Monday, December 27, 2010

When One Door Closes, Another Open Up

There was this one person I know who just lost his job. I was not sure to feel happy or sorry for him actually. Not that, I hate him and I love to see him out of jobs, but the company in which he was working treated him badly. He always stressed out, being threatened of losing his position if he does not fulfill certain standard. By certain standard, I mean ridiculous, because the company invests or help him almost nada in anyway to make those goals reachable. Stressing out a lot for getting ultimatum basically. So, when something happened and he was fired. I said nothing. I was secretly hoping that this would open up his eyes to opportunities around him. The job pays average, anyways. I just said I knew your capability, so I think you would be able to find a better job. But, guess what, he insisted to get back into the company. Somehow, he got re-hired.
Well, I don't know, I mean, I know you need a job that pays you, but what all those mean when you have to live under a lot of fear? It is scary to be out of job, but sometimes it is the only way for you to re-evaluate your decision, your choices. It does not always mean a bad thing. People need money, I get it. Denying the importance of it in daily lives is absurd and naive. But, you don't have to sell your soul to the devil, in my opinion.
In a bigger picture, I see that some people (maybe including me) prefer to be in a situation that are familiar, although it might means miserable, rather than jumping into something new, that who knows lead to something great. Some girls would stay in an abusive relationship, for they are convinced that nobody else would love them better than the current guys. As an outsider, it is easy for us to say: oh, you need to get out from this, blablabla. But, it is something in the back of people's mind that they feared to step out of the comfort zone. It is humane, and totally understandable.

Task input >>

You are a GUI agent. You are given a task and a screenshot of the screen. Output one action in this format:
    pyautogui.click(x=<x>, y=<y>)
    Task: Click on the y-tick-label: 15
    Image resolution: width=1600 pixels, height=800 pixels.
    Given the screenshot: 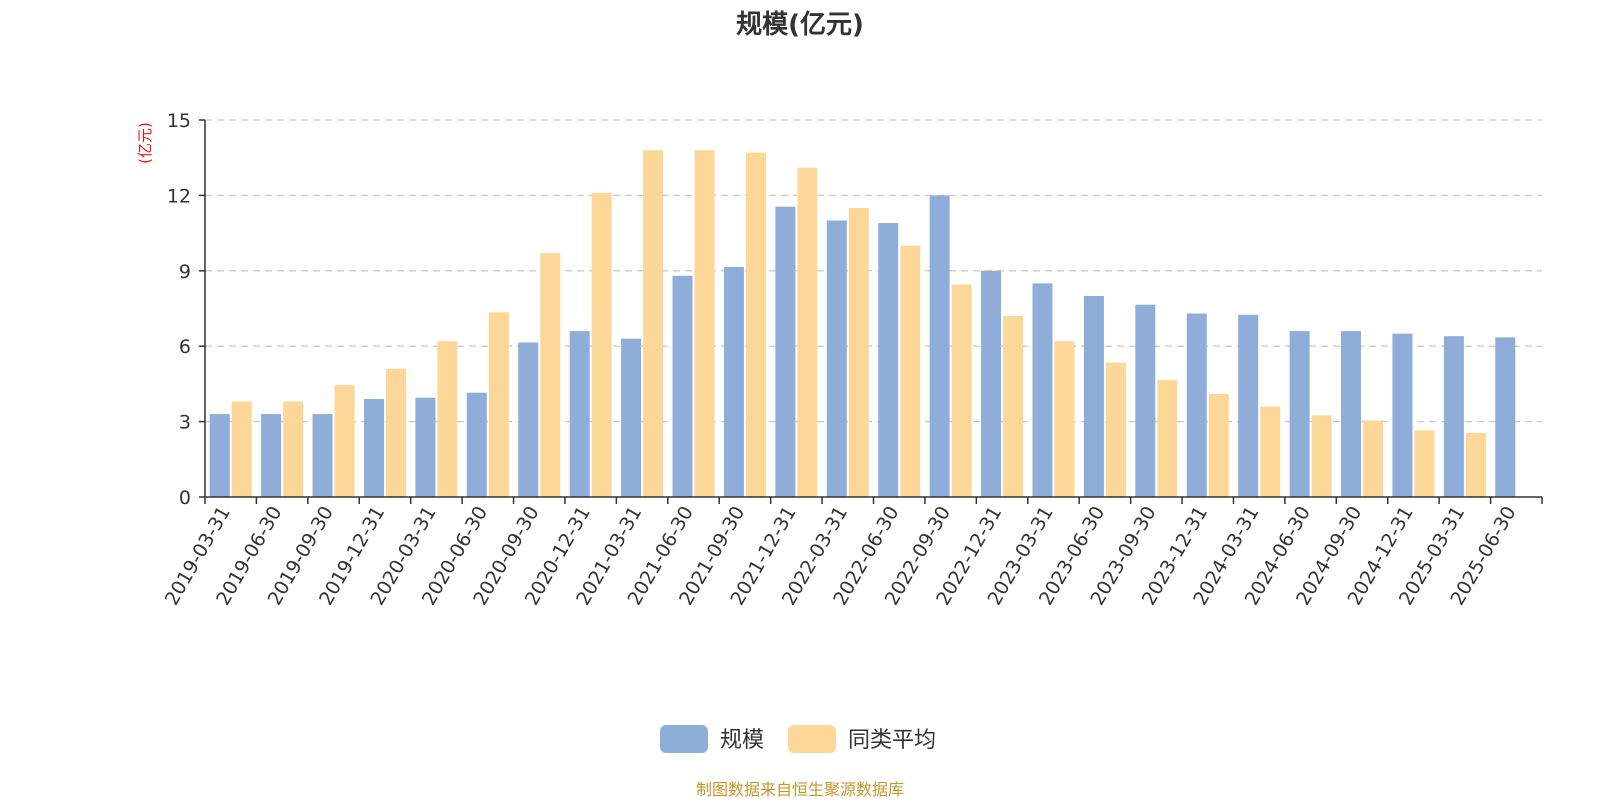 What is the action you would take?
    pyautogui.click(x=179, y=121)
    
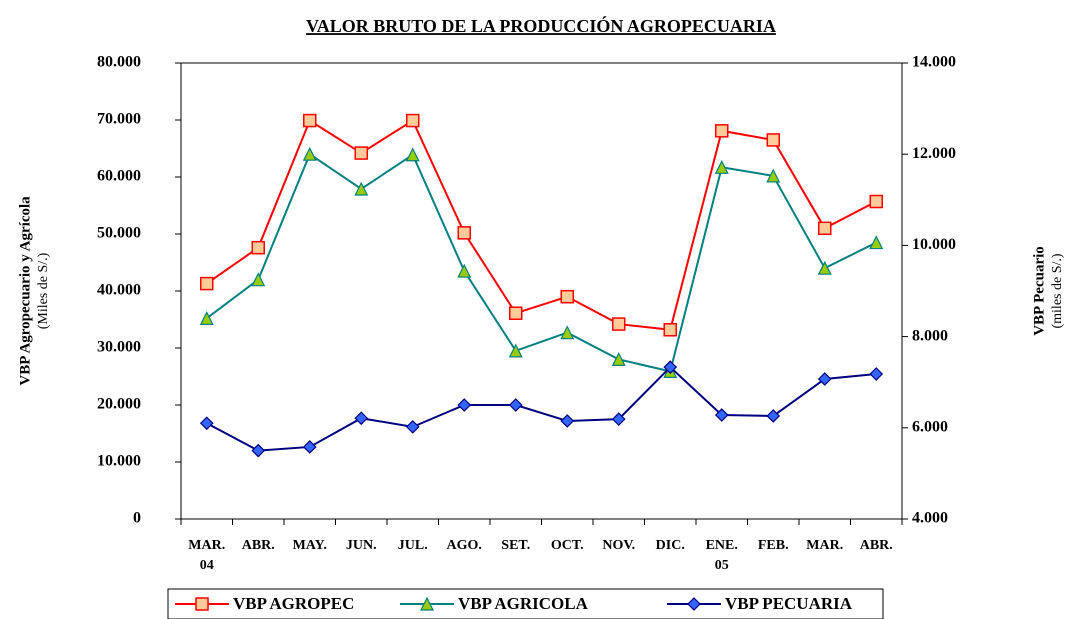  I want to click on y-tick-label: 30.000, so click(119, 348).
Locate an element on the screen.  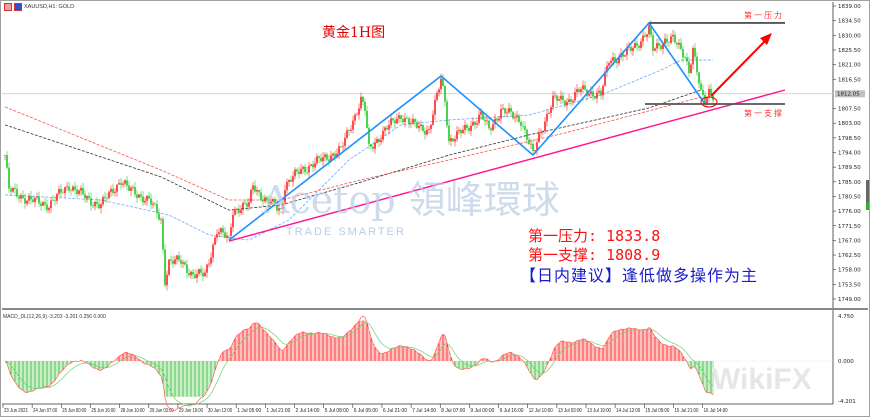
x-tick-label: 12 Jul 10:00 is located at coordinates (541, 411).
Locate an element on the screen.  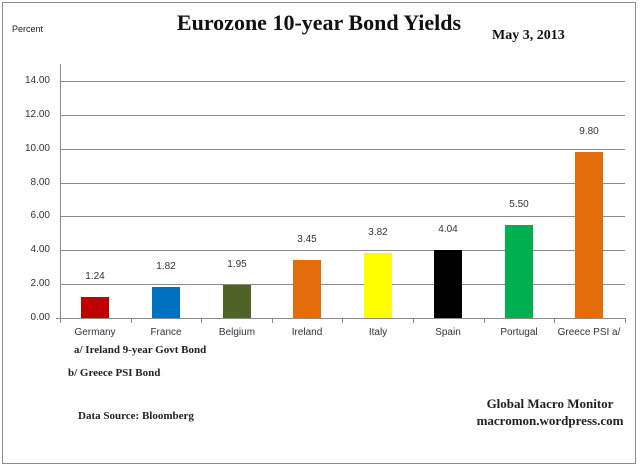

Assigned task A >>
In the job-loss post, condense the paragraph beginning "In a bigger picture" into a shorter version that keeps its main points.
Assigned task B >>
Reproduce the listing from its beginning through the line containing "Image resolution: width=1600", substituting "screen capture" for "screenshot" and leaving everything else unchanged.
The listing has no connection to the post that comes before it.

Expected answer A >>
Some people, perhaps including the writer, would rather stay in a familiar situation, even a miserable one, than risk something new that might turn out great. For example, some girls stay in abusive relationships because they believe no one else would love them better. Outsiders find it easy to tell them to leave, but the fear of stepping out of one's comfort zone sits in the back of people's minds. That fear is human and completely understandable.

Expected answer B >>
You are a GUI agent. You are given a task and a screen capture of the screen. Output one action in this format:
    pyautogui.click(x=<x>, y=<y>)
    Task: Click on the y-tick-label: 15
    Image resolution: width=1600 pixels, height=800 pixels.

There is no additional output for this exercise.